As the parts of a project approach completion, dings and scrapes are increasingly interrupting and protection becomes a greater issue. For relaxed efficiency it sometimes helps to cover the workbench or assembly bench with cushiony material during glue ups or other work toward the end of a project.

Over the years, I’ve tried various materials with mixed success:

Velour fabric and felt work fairly well. These are inexpensive and widely available in 54″ widths. Downsides of fabrics are the tendency to hold sawdust and small wood chips, and soak up glue drips.

Router mats are another option but their grip and open weave are not always desirable. Mover’s blankets (try Harbor Freight) are economical and cushion very well but are actually too mushy for my liking. Wood parts do not register firmly on the surface and their corners can catch in the soft blanket when you try to slide them.

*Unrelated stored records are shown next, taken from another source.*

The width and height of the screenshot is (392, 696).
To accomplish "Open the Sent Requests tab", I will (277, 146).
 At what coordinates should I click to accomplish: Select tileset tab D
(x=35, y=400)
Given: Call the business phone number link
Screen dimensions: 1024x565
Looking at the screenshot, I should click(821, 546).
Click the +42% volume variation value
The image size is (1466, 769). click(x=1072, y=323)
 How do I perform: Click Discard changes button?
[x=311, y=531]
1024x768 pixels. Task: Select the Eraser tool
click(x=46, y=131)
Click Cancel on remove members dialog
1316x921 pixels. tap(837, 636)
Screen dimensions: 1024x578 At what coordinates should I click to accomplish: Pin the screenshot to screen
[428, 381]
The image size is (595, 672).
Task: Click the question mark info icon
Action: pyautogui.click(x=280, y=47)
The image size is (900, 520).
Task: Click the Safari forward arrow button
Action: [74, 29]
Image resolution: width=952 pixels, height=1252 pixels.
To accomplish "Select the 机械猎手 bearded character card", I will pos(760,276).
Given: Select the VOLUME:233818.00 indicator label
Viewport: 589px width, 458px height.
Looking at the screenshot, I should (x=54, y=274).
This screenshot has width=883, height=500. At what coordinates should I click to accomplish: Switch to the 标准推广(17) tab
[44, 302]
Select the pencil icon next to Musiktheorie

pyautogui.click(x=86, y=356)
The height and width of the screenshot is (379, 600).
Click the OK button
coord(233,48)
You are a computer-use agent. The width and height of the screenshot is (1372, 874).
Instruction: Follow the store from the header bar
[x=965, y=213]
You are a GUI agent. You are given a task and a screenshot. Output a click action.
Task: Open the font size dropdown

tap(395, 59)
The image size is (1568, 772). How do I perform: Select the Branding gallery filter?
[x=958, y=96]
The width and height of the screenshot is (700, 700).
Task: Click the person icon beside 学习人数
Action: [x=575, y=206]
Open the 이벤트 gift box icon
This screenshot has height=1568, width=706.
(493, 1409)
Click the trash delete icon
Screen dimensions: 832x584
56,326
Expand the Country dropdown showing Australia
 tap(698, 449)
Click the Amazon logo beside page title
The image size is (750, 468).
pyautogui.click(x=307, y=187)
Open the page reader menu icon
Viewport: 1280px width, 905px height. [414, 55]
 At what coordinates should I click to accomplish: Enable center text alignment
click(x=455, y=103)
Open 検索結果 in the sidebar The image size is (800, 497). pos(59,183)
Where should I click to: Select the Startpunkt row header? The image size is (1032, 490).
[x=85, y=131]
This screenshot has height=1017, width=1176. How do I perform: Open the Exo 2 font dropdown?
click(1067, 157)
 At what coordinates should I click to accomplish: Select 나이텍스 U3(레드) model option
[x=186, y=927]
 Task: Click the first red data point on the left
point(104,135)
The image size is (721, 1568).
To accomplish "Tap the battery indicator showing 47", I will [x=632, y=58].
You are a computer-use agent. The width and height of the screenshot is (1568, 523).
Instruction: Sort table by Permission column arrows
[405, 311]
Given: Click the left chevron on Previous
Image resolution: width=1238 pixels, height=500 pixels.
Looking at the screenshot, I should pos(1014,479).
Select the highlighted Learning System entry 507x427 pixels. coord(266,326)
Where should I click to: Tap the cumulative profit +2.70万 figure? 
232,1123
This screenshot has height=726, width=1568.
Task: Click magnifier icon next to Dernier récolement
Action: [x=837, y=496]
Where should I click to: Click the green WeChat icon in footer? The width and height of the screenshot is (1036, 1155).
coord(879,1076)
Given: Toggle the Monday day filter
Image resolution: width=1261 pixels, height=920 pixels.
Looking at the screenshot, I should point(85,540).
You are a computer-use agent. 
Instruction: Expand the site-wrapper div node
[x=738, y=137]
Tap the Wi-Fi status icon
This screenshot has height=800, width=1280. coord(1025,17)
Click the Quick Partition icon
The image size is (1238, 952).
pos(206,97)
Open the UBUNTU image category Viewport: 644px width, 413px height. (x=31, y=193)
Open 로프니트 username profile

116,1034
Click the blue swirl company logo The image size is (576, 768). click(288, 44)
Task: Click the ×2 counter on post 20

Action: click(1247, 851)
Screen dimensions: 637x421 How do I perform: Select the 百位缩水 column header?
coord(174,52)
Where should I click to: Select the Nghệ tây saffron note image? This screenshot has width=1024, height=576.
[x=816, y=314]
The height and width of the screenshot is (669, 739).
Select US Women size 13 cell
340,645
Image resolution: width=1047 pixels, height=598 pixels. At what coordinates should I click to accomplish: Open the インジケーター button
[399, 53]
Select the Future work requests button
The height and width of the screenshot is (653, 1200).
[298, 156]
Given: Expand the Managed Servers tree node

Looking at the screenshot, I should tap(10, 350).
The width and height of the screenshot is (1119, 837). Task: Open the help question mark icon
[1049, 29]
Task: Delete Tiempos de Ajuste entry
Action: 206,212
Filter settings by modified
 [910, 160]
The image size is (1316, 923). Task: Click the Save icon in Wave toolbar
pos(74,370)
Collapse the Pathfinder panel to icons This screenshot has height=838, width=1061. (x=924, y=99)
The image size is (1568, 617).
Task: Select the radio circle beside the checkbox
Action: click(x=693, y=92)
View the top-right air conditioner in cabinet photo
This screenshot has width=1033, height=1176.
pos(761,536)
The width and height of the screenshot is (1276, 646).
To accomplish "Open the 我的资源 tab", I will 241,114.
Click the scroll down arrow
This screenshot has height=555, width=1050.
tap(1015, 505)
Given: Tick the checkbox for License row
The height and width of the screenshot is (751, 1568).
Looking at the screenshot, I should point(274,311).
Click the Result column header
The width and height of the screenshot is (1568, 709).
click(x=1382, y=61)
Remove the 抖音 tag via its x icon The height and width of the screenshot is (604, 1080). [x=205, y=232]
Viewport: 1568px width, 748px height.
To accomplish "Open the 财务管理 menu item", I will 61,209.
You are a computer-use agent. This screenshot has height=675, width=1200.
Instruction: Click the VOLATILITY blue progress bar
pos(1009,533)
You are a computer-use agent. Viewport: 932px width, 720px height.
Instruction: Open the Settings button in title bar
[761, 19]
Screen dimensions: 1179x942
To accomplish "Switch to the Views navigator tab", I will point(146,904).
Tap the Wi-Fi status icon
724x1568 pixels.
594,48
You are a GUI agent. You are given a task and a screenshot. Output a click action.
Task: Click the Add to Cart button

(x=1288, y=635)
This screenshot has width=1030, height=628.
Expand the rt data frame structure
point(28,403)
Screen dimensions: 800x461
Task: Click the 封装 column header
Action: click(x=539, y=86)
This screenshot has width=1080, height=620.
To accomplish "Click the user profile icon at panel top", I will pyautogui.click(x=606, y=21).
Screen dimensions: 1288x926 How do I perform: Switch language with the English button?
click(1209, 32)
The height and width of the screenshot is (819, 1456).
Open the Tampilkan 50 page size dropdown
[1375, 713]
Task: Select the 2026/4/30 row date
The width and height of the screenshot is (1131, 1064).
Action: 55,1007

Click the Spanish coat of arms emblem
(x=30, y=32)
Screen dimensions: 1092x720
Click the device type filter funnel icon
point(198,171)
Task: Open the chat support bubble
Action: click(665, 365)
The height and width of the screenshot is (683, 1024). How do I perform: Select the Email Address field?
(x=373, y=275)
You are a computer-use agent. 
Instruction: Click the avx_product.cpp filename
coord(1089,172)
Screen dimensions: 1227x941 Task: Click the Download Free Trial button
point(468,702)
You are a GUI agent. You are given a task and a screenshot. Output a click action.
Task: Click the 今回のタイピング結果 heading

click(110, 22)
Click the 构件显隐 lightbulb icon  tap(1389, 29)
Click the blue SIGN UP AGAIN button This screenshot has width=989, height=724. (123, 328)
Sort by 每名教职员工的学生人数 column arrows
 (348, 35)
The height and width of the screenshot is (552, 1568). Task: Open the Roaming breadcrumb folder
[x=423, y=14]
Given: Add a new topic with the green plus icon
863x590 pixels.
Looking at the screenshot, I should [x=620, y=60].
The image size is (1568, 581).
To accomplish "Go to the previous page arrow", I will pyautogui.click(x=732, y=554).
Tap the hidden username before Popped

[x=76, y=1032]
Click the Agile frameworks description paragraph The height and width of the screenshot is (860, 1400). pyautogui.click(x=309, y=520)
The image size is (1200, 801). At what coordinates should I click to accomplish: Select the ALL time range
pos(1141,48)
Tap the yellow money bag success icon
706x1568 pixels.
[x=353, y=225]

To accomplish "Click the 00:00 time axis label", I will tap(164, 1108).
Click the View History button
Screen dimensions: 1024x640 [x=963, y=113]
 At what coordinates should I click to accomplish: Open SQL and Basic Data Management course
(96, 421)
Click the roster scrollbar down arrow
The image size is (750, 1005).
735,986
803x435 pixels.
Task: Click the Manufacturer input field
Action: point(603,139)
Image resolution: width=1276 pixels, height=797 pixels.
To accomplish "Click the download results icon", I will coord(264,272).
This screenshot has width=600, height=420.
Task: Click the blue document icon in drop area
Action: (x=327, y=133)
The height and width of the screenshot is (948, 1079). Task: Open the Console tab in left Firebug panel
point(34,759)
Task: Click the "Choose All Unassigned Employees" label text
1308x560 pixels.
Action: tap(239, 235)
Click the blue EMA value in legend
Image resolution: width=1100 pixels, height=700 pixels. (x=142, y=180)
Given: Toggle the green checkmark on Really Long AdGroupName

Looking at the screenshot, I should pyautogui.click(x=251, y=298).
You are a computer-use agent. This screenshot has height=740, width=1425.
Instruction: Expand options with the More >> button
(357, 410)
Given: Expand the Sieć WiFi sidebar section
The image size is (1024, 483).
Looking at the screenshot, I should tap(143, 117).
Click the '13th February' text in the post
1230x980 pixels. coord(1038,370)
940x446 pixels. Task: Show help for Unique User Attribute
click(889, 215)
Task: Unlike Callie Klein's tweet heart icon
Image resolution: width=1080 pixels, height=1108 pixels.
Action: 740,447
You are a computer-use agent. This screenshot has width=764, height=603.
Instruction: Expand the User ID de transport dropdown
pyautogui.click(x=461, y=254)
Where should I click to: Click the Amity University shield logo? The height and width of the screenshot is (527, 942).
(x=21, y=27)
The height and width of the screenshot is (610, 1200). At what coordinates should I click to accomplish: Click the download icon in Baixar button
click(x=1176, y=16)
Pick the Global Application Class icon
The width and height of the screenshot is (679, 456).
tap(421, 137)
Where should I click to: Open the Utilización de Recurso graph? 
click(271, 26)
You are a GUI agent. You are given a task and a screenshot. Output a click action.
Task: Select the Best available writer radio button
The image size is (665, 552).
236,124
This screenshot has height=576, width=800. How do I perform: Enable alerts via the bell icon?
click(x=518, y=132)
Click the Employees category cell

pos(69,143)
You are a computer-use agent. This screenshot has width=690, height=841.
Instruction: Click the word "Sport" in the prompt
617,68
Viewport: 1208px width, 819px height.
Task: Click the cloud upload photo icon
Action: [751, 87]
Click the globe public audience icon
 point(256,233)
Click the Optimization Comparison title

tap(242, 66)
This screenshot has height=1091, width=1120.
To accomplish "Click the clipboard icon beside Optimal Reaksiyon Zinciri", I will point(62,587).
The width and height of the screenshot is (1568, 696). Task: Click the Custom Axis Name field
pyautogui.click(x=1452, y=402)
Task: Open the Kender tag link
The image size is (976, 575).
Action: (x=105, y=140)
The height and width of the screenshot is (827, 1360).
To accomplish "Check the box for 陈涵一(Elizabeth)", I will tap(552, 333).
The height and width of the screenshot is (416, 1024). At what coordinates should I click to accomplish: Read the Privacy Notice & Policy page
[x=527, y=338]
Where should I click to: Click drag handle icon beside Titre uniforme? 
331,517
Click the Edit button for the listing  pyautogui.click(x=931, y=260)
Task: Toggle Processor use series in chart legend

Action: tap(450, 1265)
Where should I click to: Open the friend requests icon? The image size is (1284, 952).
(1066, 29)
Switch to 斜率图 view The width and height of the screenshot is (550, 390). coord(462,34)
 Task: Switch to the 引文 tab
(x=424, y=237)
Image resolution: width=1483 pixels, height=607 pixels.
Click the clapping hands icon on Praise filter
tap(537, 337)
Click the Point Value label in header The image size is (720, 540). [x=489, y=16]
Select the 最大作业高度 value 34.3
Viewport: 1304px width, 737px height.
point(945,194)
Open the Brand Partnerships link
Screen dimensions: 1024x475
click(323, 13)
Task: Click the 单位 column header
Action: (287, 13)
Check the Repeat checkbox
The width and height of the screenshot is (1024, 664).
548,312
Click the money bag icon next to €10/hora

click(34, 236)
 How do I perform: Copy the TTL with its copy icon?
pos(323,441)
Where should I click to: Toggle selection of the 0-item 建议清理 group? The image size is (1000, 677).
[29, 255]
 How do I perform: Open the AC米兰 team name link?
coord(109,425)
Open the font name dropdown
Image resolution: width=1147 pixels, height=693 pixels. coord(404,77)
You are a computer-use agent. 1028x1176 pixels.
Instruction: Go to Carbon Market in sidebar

Finally, I think I’ve found a near perfect solution: upholstery grade bonded leather. Made of shredded real leather and polyurethane, it is the better-looking MDF of the leather industry. It costs about $24 per yard at 54″ wide so you can get a single piece to cover even a large assembly bench.

bonded leather

The top (working) side looks and feels very similar to fine leather and the underside is similar to the rough side of real leather. Just 3/64″ thick, it nevertheless is resilient enough to provide protection for wood parts without being too spongy.  Glue drips can be easily wiped off the surface. It seems like it will be very durable.

The photo at the top shows a piece draped over a 24″ x 48″ sheet of MDF placed on the workbench for assembly work.

This material also makes good clamp pads. Cut it to size and apply it to clamp heads with spray adhesive.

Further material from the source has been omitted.